Task directions ::
Please rewrite the part of the records that opens with the line containing "Click the green" and closes with the line containing "Click the insert", swapping "computer-use agent" for "screen assistant" and changing nothing else. Return only those lines.

Data section ::
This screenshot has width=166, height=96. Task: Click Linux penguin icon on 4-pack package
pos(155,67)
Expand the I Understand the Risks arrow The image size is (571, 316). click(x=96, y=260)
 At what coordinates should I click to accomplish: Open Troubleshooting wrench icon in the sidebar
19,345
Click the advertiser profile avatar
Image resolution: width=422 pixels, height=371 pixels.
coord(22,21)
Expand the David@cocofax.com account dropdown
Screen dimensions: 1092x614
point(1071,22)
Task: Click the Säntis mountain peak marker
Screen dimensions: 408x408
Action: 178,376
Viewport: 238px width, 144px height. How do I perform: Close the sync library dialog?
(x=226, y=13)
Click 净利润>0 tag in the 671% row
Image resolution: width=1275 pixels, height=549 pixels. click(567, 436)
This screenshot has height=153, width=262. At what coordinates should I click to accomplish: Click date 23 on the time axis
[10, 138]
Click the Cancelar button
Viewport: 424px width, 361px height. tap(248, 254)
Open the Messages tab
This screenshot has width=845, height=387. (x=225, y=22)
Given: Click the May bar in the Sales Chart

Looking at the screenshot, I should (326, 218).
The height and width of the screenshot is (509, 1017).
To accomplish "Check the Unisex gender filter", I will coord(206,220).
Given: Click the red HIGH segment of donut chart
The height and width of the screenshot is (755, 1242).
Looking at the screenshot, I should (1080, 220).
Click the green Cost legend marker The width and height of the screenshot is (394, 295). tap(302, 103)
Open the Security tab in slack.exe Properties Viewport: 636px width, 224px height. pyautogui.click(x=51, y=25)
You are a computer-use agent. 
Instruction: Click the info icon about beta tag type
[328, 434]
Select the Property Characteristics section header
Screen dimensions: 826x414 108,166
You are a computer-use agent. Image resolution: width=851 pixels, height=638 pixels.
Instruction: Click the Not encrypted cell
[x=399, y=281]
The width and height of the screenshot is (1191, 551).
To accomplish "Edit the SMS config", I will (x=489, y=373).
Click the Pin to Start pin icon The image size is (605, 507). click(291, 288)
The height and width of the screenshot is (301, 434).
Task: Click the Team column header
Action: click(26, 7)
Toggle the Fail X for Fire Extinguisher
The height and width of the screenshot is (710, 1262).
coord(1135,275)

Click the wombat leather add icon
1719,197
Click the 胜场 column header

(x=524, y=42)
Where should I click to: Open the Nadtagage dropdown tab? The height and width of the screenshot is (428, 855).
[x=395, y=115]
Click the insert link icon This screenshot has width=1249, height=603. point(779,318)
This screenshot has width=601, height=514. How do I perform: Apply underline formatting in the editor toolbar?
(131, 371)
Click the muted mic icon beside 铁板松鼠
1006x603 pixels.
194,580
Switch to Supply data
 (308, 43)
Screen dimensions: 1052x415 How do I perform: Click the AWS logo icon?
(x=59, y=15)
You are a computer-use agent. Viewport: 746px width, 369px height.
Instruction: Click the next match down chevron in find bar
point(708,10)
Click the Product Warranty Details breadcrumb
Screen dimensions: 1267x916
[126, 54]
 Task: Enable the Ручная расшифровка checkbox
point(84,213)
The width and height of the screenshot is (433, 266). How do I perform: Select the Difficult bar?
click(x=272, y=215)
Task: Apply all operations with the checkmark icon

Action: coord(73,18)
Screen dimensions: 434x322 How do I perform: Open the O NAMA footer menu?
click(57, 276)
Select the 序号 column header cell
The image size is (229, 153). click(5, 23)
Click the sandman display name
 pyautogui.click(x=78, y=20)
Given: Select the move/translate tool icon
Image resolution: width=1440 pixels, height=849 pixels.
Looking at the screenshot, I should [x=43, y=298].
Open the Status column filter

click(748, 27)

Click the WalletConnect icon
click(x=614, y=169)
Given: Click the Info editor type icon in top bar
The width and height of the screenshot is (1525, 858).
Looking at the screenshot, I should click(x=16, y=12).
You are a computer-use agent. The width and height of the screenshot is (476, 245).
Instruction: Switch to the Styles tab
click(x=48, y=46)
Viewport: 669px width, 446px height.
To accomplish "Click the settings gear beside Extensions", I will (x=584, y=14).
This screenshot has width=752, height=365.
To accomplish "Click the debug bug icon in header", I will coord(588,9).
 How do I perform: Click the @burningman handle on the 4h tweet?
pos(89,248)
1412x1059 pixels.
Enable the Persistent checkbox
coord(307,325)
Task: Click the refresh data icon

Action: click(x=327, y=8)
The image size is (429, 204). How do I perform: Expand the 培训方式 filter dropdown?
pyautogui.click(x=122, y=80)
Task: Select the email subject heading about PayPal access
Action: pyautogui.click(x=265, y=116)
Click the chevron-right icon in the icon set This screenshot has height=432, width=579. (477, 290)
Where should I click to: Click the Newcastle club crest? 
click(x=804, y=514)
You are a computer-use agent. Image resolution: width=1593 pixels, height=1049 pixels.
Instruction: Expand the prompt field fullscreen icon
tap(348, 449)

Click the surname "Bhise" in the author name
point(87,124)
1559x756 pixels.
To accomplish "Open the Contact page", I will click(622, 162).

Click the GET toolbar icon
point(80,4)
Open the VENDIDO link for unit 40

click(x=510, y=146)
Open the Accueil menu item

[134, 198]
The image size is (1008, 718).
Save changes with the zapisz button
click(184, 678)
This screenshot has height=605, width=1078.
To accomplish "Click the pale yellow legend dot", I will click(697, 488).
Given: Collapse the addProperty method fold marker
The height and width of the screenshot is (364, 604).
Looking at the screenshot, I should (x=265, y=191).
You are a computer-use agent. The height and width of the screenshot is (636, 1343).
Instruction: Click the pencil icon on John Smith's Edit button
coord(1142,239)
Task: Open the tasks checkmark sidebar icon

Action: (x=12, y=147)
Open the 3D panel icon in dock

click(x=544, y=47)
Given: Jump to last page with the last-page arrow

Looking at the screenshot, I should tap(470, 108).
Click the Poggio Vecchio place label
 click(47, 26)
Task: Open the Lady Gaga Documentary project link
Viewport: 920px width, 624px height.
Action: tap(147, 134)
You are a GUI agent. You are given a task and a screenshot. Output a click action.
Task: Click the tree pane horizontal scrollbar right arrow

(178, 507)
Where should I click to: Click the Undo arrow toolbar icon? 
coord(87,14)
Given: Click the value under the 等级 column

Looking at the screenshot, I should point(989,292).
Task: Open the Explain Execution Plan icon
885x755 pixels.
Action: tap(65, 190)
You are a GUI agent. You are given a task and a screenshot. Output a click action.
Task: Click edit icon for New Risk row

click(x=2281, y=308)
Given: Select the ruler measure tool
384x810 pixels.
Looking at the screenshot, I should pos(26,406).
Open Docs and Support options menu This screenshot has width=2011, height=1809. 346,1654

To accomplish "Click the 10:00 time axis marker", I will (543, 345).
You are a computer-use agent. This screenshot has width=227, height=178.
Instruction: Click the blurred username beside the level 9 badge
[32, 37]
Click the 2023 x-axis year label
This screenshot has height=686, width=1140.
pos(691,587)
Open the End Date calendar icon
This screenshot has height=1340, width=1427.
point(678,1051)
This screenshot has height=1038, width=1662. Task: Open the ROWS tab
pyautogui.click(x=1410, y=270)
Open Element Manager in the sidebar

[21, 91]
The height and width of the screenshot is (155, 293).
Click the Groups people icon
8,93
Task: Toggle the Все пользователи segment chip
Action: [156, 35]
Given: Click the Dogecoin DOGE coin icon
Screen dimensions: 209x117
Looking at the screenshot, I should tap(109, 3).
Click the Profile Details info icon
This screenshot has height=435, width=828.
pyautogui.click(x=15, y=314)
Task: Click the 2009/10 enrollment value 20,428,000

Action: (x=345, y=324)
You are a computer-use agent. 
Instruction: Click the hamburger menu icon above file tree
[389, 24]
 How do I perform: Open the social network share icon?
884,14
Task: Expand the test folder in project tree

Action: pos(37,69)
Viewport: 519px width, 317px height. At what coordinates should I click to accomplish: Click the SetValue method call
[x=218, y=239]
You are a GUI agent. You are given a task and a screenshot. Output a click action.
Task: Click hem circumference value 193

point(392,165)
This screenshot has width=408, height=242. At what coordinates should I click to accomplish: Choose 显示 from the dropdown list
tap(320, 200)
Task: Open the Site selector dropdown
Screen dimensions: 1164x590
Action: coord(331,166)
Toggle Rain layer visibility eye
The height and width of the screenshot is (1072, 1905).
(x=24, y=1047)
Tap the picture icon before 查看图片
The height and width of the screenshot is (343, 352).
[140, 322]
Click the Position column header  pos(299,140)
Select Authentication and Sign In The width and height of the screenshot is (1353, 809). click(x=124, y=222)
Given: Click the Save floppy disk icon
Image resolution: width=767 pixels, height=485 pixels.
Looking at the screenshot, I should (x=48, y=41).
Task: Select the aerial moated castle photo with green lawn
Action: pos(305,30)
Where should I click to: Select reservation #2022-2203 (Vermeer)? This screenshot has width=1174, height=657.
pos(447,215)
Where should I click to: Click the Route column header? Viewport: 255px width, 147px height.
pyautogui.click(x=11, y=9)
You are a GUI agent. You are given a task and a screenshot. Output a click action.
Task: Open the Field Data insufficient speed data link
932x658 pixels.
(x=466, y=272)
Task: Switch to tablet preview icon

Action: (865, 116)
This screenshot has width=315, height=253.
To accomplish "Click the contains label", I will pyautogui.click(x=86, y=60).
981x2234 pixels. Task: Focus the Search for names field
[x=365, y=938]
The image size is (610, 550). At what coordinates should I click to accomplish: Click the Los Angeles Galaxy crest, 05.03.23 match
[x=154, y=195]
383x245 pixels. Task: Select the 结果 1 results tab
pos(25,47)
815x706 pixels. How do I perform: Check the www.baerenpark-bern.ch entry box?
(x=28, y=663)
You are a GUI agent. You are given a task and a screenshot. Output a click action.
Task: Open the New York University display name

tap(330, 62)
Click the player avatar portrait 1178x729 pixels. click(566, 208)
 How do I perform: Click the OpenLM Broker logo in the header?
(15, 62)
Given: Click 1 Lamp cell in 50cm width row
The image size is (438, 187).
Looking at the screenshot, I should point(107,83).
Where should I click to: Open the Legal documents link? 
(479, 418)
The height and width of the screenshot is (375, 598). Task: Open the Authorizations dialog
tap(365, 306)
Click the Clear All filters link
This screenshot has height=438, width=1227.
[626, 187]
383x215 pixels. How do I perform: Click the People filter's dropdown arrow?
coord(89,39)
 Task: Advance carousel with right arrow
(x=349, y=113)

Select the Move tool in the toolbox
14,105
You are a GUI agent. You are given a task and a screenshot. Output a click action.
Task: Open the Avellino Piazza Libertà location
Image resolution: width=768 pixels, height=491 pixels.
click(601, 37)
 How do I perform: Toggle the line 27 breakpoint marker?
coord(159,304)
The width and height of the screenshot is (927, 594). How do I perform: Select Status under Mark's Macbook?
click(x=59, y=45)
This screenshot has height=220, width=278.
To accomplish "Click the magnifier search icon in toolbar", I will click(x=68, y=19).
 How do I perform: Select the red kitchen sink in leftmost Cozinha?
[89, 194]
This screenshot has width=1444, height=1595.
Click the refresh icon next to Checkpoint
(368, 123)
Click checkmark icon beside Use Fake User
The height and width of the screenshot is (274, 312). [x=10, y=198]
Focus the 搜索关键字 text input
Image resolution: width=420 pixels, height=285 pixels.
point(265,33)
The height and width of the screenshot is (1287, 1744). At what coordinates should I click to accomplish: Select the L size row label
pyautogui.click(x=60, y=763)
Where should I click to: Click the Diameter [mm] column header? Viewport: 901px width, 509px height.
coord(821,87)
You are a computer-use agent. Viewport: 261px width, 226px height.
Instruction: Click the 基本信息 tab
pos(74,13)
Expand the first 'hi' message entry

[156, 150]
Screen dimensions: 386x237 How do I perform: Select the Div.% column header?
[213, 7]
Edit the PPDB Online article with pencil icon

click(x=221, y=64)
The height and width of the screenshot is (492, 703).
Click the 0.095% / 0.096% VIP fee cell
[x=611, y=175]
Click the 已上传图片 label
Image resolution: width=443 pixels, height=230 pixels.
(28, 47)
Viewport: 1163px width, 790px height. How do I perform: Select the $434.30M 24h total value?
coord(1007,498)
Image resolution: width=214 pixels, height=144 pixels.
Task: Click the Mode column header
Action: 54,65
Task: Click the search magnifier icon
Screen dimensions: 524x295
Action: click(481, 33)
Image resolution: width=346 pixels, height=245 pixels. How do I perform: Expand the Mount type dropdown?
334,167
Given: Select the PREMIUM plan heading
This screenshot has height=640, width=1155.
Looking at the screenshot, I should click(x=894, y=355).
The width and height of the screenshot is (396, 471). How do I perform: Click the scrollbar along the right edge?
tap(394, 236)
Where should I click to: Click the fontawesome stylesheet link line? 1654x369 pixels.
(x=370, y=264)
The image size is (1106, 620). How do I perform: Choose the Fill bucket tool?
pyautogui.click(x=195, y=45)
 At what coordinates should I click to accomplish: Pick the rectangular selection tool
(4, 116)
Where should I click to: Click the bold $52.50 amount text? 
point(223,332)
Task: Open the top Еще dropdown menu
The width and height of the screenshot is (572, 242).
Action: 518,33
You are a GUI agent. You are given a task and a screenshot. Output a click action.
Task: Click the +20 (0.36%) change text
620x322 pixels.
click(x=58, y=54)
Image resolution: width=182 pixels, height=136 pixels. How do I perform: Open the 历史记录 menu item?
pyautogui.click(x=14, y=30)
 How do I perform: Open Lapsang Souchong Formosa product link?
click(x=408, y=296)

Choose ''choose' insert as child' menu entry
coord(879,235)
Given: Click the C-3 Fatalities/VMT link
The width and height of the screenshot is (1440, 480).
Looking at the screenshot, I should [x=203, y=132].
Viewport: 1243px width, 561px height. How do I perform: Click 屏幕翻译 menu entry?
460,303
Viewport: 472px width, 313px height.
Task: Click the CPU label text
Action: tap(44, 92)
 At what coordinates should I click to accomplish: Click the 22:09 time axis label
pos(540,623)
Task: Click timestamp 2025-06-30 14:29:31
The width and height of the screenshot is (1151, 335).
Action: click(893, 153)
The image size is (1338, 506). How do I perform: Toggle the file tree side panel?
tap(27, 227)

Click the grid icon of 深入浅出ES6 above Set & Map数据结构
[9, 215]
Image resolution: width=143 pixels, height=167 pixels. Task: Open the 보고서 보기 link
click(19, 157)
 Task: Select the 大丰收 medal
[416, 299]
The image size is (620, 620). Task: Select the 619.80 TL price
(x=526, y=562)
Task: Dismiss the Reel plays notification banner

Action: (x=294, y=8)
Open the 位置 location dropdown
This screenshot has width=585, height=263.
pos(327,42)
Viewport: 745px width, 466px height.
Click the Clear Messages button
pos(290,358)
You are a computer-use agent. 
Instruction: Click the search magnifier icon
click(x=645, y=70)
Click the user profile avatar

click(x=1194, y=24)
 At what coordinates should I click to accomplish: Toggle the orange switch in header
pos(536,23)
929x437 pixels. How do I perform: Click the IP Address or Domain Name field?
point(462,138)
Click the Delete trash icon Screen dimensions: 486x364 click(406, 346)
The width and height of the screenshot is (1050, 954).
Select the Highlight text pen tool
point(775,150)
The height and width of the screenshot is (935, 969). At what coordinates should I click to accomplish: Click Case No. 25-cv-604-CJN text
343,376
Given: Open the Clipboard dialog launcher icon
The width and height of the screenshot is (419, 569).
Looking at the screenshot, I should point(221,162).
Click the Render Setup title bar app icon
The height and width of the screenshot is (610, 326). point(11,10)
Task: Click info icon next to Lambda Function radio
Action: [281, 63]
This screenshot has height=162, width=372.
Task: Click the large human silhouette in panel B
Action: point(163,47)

Answer to the task ::
Click the green Cost legend marker The width and height of the screenshot is (394, 295). tap(302, 103)
Open the Security tab in slack.exe Properties Viewport: 636px width, 224px height. pyautogui.click(x=51, y=25)
You are a screen assistant. 
Instruction: Click the info icon about beta tag type
[328, 434]
Select the Property Characteristics section header
Screen dimensions: 826x414 108,166
You are a screen assistant. Image resolution: width=851 pixels, height=638 pixels.
Instruction: Click the Not encrypted cell
[x=399, y=281]
The width and height of the screenshot is (1191, 551).
To accomplish "Edit the SMS config", I will (x=489, y=373).
Click the Pin to Start pin icon The image size is (605, 507). click(291, 288)
The height and width of the screenshot is (301, 434).
Task: Click the Team column header
Action: click(26, 7)
Toggle the Fail X for Fire Extinguisher
The height and width of the screenshot is (710, 1262).
coord(1135,275)

Click the wombat leather add icon
1719,197
Click the 胜场 column header

(x=524, y=42)
Where should I click to: Open the Nadtagage dropdown tab? The height and width of the screenshot is (428, 855).
[x=395, y=115]
Click the insert link icon This screenshot has width=1249, height=603. point(779,318)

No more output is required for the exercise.